Task:
Recast the listing below as a numbered list, dropping any blank lines and leaving out the pictures.

Target coordinate entries:

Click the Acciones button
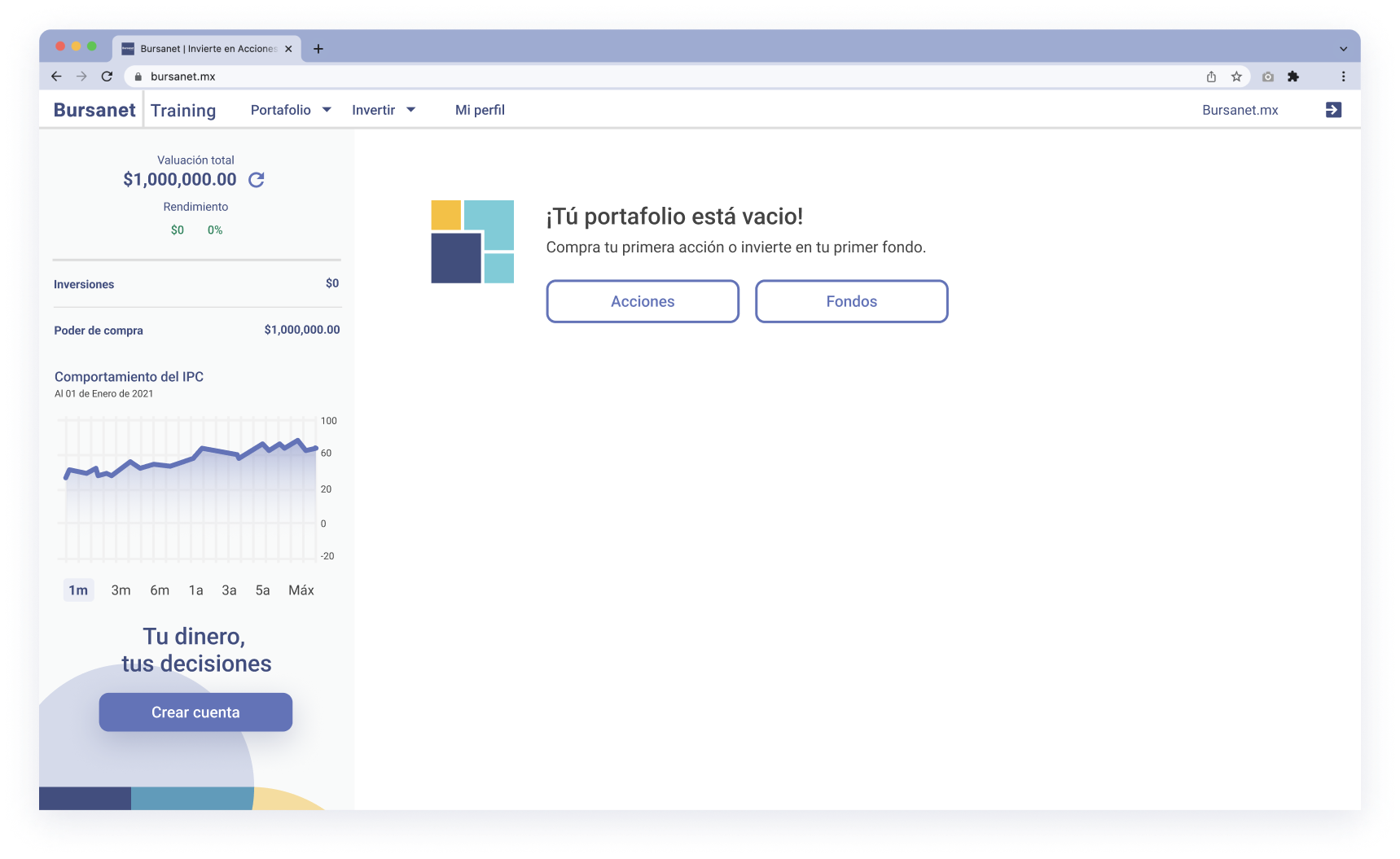 (x=643, y=301)
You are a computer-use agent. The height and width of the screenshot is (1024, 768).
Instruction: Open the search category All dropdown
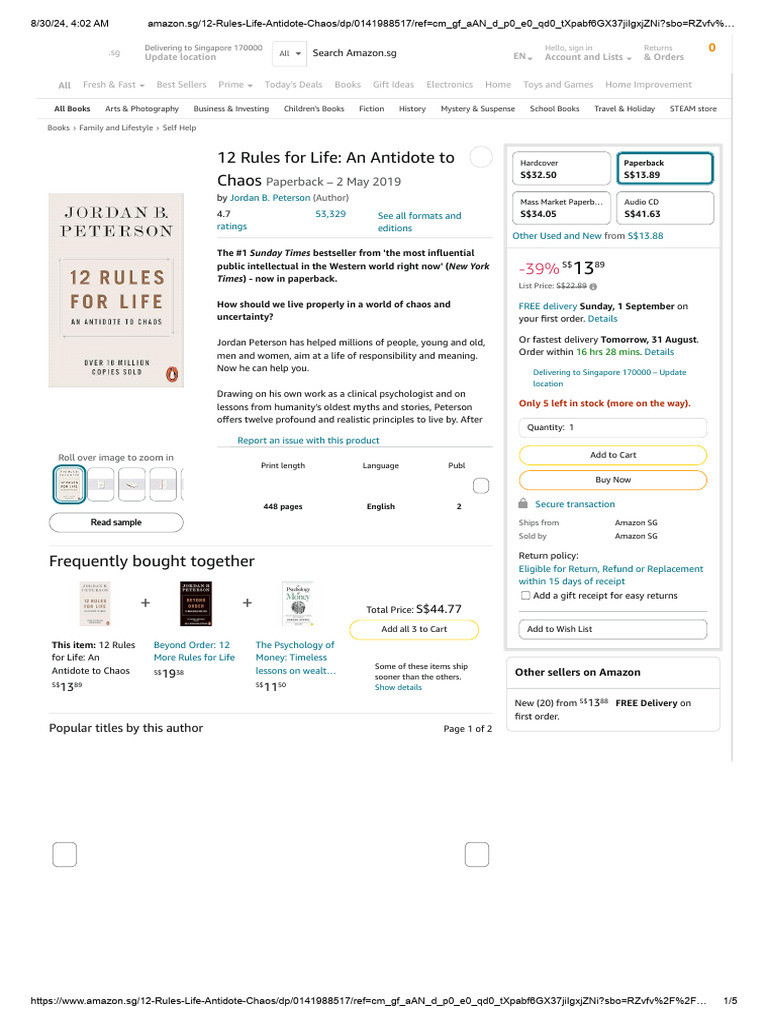[x=289, y=54]
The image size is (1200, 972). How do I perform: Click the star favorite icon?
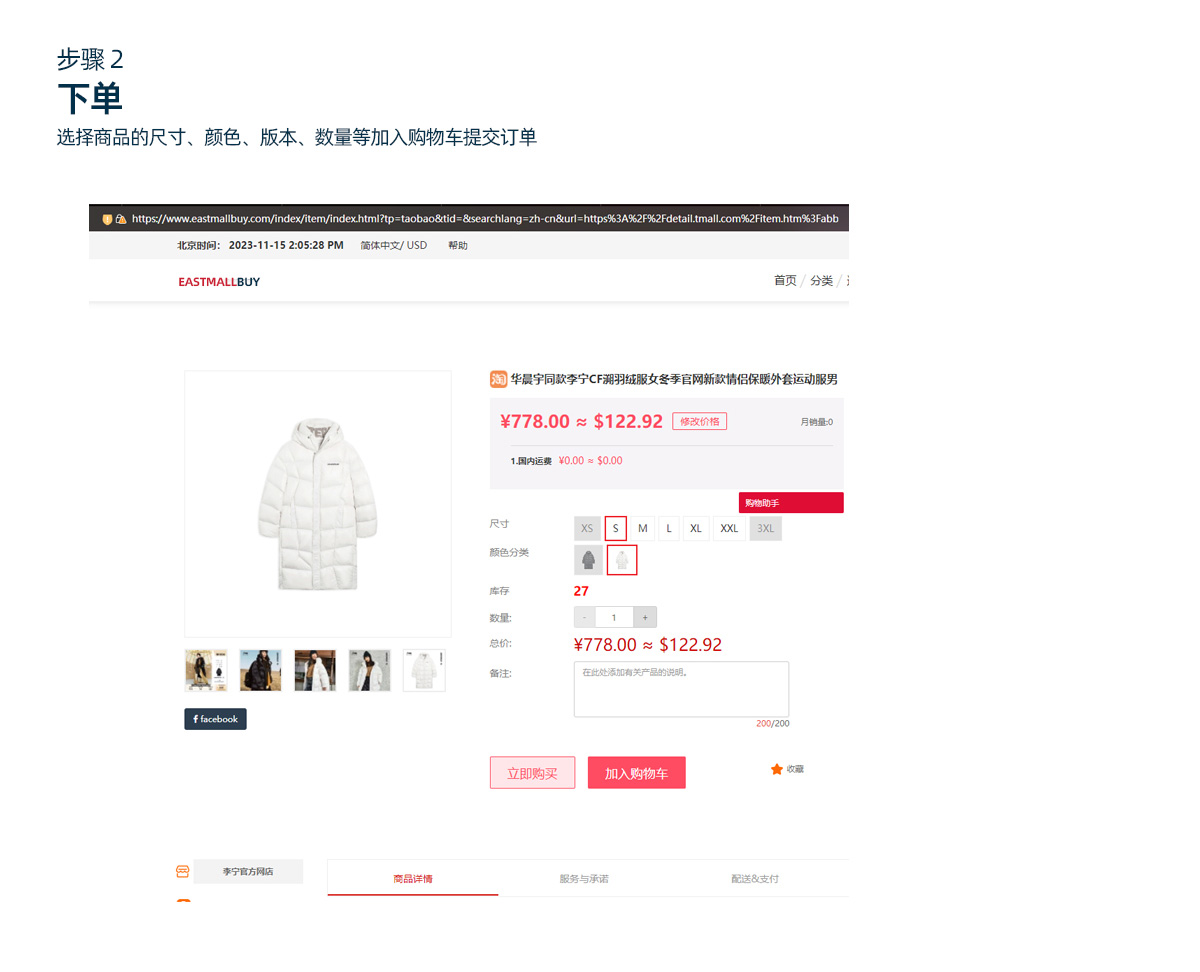pos(777,769)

Result of the task:
1. Click the Acciones button
2.  (x=643, y=301)
3. You are a computer-use agent. The height and width of the screenshot is (1024, 768).
4. Instruction: Open the search category All dropdown
5. [x=289, y=54]
6. The image size is (1200, 972). How do I perform: Click the star favorite icon?
7. pos(777,769)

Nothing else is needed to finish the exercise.